El presidente ruso, Vladimir Putin, admitió este viernes que hay una degradación de la situación en el este de Ucrania, donde las fuerzas gubernamentales y los separatistas prorrusos se acusan de avivar el conflicto.
“Observamos una agravación de la situación”, dijo el mandatario, tras reunirse en Moscú con su homólogo bielorruso Alexander Lukashenko.
El este de Ucrania era escenario este viernes de nuevos bombardeos de los cuales se acusan mutuamente el ejército ucraniano y los separatistas prorrusos, lo que aumenta la tensión en la región y, a ojos de Occidente, los riesgos de una invasión rusa.
Rusia lleva a cabo desde hace varias semanas importantes maniobras militares cerca de la frontera con Ucrania.

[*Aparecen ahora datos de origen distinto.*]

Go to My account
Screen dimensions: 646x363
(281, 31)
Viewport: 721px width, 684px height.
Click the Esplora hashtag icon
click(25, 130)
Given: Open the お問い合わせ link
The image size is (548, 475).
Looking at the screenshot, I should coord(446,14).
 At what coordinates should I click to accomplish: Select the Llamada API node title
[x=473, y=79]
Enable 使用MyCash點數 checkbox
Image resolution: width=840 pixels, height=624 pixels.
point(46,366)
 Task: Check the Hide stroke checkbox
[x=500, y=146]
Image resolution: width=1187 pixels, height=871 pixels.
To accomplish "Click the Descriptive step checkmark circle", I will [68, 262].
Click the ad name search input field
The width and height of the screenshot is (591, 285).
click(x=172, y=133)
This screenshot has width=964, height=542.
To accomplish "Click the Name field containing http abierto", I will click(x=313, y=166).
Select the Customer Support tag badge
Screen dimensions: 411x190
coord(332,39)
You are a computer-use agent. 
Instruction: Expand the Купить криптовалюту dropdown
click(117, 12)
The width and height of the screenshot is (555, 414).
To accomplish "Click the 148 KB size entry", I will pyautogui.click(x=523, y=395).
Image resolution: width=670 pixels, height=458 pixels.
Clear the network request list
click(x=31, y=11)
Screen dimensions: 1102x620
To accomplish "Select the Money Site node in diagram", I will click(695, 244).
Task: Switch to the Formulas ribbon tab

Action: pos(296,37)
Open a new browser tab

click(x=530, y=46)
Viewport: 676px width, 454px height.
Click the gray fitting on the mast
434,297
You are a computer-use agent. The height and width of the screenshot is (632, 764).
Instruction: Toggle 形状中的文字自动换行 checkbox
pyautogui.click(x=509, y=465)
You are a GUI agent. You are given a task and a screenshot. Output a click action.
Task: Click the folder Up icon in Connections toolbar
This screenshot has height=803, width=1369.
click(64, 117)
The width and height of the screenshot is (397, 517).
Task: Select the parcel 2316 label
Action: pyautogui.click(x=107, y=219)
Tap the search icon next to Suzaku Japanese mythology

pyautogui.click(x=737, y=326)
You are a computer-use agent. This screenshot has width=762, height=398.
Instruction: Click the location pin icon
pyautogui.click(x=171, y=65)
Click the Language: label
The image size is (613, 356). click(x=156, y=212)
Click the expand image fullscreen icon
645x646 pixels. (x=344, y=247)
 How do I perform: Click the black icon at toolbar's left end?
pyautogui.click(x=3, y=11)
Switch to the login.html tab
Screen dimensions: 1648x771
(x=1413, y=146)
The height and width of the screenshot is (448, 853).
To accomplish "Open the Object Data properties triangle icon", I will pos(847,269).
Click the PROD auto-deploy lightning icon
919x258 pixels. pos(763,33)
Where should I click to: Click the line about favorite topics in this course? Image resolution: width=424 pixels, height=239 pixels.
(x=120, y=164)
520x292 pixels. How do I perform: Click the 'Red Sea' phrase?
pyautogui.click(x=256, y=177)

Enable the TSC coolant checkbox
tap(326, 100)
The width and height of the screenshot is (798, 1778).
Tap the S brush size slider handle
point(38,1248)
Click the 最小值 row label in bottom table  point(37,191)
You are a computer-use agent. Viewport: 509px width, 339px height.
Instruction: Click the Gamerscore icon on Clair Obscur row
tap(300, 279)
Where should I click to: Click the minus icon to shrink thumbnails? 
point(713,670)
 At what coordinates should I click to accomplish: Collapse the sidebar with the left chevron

El presidente ruso -que exige a los países occidentales que la OTAN no se extienda hacia las fronteras de Rusia-- aseguró que esos ejercicios militares, con decenas de miles de soldados, no son una amenaza.
“Estos ejercicios son puramente defensivos y no amenazan a nadie” dijo.
Por otro lado, el presidente estadounidense Joe Biden y varios dirigentes occidentales mantendrán una reunión por videoconferencia este viernes para hablar de la crisis en la frontera ucraniana, según fuentes europeas.
En la reunión participarán la presidenta de la Comisión Europea, Ursula von der Leyen, el secretario general de la OTAN, Jens Stoltenberg, y dirigentes de Alemania, Polonia, Italia, Rumania, Reino Unido y Francia.